In order to understand much more on my writings, we are going to need to start tracking my actual notes and writings!

Want to Track Your Writings? Write and Store Your Notes in Plaintext Files

There are a lot of tools out there for writing and note-taking. Most are full-featured apps that handle both the role of editing and organizing. These note apps can be pretty useful and convenient, but they come with a few limitations.

The biggest limitation is where your actual text gets stored. In nearly all programs, the notes you write are stored or locked inside the program and inputed into some propertary text format. This limits your ability to port your data other systems. Also, having the input in a non-standard format makes it hard to use it differnet mediums. For tracking purposes, this “locked in” aspect makes it almost impossible to get any data on your writings too.

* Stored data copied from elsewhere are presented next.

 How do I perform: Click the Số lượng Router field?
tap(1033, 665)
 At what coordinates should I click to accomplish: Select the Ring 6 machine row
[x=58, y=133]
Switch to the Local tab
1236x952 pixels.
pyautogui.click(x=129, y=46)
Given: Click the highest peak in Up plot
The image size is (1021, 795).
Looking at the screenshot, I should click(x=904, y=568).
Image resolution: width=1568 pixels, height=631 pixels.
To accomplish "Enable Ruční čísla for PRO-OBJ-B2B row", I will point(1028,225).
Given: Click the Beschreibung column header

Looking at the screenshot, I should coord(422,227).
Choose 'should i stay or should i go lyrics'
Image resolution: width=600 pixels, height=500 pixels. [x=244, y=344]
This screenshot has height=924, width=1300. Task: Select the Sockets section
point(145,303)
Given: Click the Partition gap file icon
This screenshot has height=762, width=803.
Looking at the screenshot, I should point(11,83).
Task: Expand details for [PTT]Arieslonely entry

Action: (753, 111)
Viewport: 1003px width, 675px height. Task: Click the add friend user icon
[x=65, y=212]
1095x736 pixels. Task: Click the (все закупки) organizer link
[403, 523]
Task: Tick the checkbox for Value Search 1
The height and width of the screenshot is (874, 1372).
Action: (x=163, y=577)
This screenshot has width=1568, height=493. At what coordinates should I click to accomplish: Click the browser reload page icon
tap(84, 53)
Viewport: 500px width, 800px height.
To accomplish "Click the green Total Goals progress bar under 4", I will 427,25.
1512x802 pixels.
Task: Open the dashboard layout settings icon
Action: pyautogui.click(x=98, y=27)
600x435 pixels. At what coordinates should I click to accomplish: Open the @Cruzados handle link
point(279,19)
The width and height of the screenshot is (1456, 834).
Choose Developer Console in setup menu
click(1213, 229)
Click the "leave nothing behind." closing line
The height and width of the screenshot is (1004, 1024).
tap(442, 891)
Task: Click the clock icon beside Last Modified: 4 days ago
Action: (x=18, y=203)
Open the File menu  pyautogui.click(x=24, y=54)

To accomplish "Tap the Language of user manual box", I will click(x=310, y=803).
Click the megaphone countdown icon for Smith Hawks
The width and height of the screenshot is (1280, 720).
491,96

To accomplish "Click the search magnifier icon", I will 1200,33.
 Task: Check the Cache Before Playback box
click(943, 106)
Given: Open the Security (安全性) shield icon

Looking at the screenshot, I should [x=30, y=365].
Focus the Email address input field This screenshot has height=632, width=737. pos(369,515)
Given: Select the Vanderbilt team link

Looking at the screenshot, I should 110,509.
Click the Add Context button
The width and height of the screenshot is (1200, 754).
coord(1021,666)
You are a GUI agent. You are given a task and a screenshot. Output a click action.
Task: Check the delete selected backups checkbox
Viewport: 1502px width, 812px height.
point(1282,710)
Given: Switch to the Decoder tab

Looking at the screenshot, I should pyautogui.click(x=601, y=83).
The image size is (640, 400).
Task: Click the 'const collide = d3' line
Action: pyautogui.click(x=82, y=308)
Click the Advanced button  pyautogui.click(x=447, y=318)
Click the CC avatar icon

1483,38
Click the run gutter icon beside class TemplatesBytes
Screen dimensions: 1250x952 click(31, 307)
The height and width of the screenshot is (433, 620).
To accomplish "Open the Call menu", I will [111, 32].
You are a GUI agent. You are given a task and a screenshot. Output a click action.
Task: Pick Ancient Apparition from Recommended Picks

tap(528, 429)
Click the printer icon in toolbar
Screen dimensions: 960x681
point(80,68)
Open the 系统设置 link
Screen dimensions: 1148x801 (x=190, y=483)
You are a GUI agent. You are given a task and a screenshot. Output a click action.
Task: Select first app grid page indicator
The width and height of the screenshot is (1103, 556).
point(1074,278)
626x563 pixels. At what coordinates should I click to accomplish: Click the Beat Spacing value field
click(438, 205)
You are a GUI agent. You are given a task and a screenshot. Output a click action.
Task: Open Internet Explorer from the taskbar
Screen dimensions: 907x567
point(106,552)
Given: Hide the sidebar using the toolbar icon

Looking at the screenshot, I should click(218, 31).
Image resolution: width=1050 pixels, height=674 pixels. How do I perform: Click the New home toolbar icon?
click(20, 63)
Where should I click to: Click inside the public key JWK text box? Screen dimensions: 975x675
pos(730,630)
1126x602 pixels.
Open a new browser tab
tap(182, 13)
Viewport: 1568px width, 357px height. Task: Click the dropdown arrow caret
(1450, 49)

In order to track our writings we are going to either need a program that does the tracking for us or get our writings in a file format we can track ourselves. As far as I know, none of the major note-taking applications, like Evernote, OneNote, or Keep provide accessible tracking data on your usage nor an easy way to track this yourself. So, for tracking purposes we are going to need access to file format that exists outside of the tool, and for us that means using plaintext files.

Plaintext files are one of the oldest file formats in computing and are the basis of most coding. The chief advantages of plaintext files is that you can open them anywhere, and they’re portable, future-proof, and trackable.

Basically, keeping your notes in plaintext files will never require a subscription, lock away features, or go out of business. It’s free and here forever. And you can choose from any number of tools to edit and manage your files.

So, if you want to track your actual writings and notes (and not just your writing time or global typing, word count), the best way to start doing this is to write and store all of your notes in plaintext files.

Now when it comes to the actual tracking, the best approach in my opinion is git. Git or more specifically git version control is the most popular method for tracking and managing code today. Much like how one can track code and software development, with plaintext files I can now track my writing and writing process too.

Let’s now to turn to setting up our writing tracker with git.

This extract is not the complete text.